Data records:
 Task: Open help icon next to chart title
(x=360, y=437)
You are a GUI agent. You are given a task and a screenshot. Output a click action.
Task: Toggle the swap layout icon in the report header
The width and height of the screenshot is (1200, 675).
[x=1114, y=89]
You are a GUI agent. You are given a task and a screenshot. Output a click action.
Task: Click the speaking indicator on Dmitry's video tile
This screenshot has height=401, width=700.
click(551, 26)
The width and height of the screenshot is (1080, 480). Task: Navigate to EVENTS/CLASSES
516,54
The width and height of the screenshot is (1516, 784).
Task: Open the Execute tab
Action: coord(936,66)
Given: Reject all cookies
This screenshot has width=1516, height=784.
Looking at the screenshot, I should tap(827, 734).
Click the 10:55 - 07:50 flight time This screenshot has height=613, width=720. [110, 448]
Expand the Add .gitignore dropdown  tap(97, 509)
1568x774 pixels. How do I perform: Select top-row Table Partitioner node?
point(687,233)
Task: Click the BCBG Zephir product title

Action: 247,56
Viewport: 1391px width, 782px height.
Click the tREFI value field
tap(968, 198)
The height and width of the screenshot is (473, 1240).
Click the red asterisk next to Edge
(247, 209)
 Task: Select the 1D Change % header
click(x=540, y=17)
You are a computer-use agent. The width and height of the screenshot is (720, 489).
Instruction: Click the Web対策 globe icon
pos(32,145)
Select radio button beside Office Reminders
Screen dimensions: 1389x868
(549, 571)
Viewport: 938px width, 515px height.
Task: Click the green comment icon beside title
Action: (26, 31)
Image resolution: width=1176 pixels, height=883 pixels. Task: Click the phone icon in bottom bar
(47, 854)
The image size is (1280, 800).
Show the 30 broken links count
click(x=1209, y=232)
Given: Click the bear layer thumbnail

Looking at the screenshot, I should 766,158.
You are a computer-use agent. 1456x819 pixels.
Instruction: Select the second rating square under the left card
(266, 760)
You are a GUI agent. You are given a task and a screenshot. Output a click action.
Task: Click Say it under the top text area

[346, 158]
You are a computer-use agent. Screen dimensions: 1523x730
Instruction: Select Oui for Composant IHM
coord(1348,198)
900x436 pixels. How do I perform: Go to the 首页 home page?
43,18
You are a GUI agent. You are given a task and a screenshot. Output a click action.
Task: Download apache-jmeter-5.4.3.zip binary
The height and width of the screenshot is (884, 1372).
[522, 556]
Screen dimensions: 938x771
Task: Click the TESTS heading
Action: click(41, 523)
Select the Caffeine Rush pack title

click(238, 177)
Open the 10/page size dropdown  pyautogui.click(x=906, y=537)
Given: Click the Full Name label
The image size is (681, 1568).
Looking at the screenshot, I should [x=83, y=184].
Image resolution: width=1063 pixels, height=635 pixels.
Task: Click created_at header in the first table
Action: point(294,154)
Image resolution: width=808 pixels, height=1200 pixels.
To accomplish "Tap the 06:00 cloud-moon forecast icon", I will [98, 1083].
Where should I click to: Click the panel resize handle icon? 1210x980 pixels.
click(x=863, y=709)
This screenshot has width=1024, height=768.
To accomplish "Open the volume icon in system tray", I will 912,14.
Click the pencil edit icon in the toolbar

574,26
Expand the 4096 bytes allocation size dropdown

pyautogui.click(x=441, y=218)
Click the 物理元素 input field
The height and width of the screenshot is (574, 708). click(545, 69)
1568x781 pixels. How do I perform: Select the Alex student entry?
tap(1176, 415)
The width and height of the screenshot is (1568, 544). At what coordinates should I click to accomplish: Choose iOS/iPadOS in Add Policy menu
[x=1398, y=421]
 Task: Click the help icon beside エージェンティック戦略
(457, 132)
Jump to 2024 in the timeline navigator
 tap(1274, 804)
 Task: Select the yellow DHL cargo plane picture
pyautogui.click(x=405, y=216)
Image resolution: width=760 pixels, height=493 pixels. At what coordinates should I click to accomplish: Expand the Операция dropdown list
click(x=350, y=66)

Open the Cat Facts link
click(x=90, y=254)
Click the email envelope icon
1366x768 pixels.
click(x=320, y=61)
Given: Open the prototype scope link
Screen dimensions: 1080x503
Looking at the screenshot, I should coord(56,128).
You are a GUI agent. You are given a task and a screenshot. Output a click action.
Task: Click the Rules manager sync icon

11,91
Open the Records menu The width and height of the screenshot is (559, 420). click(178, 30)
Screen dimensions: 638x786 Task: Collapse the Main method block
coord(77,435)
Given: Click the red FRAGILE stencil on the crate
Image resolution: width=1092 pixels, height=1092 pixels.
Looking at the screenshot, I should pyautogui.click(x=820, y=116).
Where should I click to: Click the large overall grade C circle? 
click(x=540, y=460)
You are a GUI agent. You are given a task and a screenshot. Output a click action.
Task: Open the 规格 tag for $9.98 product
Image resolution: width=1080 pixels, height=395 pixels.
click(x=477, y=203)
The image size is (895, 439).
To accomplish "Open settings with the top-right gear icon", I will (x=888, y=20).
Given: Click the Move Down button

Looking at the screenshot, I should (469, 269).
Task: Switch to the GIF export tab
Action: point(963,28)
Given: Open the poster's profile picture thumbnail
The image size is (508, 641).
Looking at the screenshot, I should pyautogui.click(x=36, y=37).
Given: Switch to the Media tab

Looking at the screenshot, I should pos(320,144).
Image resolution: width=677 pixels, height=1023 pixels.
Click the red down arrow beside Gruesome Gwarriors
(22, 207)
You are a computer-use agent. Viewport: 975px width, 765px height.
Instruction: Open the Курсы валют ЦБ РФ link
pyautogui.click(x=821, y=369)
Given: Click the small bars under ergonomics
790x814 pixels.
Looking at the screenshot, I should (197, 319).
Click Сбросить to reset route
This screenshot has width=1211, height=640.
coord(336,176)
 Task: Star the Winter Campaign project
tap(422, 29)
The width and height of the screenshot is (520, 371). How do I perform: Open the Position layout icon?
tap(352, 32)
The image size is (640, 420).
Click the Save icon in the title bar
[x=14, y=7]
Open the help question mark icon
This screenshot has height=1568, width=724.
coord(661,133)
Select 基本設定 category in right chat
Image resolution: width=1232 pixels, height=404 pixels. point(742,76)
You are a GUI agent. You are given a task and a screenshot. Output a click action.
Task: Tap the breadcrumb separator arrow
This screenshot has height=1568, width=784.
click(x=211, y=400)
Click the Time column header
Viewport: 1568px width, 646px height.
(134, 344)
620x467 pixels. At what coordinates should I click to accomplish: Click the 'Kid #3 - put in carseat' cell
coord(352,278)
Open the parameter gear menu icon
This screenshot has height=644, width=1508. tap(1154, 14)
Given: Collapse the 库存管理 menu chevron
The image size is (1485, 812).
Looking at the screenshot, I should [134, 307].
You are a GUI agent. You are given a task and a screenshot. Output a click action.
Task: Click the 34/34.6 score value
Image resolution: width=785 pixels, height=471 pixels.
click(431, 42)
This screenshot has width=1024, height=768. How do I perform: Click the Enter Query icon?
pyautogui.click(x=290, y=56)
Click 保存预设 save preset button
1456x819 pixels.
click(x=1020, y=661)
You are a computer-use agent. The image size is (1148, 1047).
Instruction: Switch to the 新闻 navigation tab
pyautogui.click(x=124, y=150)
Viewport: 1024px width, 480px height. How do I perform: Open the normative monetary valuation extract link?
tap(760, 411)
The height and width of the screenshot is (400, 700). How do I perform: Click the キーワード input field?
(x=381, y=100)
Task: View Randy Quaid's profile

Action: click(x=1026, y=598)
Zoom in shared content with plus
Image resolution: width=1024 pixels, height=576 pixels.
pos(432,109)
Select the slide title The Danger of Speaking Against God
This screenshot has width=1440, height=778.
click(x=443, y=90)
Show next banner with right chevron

:: Exercise aim ::
Look through the records above and please copy every line in which the string "with" occurs.

:: Result of this task ::
To accomplish "Open settings with the top-right gear icon", I will (x=888, y=20).
Zoom in shared content with plus
Show next banner with right chevron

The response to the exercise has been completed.